(Saved data entries)
__________________________________________________

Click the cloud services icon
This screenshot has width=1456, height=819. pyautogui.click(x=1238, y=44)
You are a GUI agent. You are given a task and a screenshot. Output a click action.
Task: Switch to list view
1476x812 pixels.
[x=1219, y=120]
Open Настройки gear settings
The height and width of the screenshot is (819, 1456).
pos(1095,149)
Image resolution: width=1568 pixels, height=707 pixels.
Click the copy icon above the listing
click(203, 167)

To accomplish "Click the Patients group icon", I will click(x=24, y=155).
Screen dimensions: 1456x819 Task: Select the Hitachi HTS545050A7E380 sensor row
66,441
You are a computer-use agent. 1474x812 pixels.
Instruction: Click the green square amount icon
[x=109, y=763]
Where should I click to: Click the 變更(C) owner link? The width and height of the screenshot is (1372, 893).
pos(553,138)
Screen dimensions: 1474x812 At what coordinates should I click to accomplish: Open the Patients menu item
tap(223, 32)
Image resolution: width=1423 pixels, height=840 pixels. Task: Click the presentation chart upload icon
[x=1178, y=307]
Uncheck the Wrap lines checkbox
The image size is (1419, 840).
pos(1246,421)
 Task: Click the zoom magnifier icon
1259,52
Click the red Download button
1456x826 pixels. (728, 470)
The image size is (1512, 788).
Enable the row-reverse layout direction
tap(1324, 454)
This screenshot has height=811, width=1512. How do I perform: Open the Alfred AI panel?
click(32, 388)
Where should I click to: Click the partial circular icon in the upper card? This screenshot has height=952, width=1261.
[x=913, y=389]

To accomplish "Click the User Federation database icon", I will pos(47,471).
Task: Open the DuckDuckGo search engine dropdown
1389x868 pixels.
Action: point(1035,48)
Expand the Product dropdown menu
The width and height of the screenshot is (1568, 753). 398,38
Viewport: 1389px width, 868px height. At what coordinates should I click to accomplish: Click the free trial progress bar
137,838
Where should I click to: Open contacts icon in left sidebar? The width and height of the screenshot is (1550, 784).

__________________________________________________

### The task
For each record above, output it exactly as written.

### Task answer
Click the cloud services icon
This screenshot has width=1456, height=819. pyautogui.click(x=1238, y=44)
You are a GUI agent. You are given a task and a screenshot. Output a click action.
Task: Switch to list view
1476x812 pixels.
[x=1219, y=120]
Open Настройки gear settings
The height and width of the screenshot is (819, 1456).
pos(1095,149)
Image resolution: width=1568 pixels, height=707 pixels.
Click the copy icon above the listing
click(203, 167)

To accomplish "Click the Patients group icon", I will click(x=24, y=155).
Screen dimensions: 1456x819 Task: Select the Hitachi HTS545050A7E380 sensor row
66,441
You are a computer-use agent. 1474x812 pixels.
Instruction: Click the green square amount icon
[x=109, y=763]
Where should I click to: Click the 變更(C) owner link? The width and height of the screenshot is (1372, 893).
pos(553,138)
Screen dimensions: 1474x812 At what coordinates should I click to accomplish: Open the Patients menu item
tap(223, 32)
Image resolution: width=1423 pixels, height=840 pixels. Task: Click the presentation chart upload icon
[x=1178, y=307]
Uncheck the Wrap lines checkbox
The image size is (1419, 840).
pos(1246,421)
 Task: Click the zoom magnifier icon
1259,52
Click the red Download button
1456x826 pixels. (728, 470)
The image size is (1512, 788).
Enable the row-reverse layout direction
tap(1324, 454)
This screenshot has height=811, width=1512. How do I perform: Open the Alfred AI panel?
click(32, 388)
Where should I click to: Click the partial circular icon in the upper card? This screenshot has height=952, width=1261.
[x=913, y=389]

To accomplish "Click the User Federation database icon", I will pos(47,471).
Task: Open the DuckDuckGo search engine dropdown
1389x868 pixels.
Action: point(1035,48)
Expand the Product dropdown menu
The width and height of the screenshot is (1568, 753). 398,38
Viewport: 1389px width, 868px height. At what coordinates should I click to accomplish: Click the free trial progress bar
137,838
Where should I click to: Open contacts icon in left sidebar? The width and height of the screenshot is (1550, 784).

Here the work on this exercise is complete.